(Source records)
^^^^
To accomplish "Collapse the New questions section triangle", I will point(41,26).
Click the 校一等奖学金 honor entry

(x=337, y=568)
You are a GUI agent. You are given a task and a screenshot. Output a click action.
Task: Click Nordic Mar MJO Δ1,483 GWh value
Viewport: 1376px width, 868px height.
^^^^
Take the line with "Task: Click Nordic Mar MJO Δ1,483 GWh value" and every line after it in the data, and please reproduce them exactly, leaving out all other lines.

Result of the task ::
Task: Click Nordic Mar MJO Δ1,483 GWh value
Viewport: 1376px width, 868px height.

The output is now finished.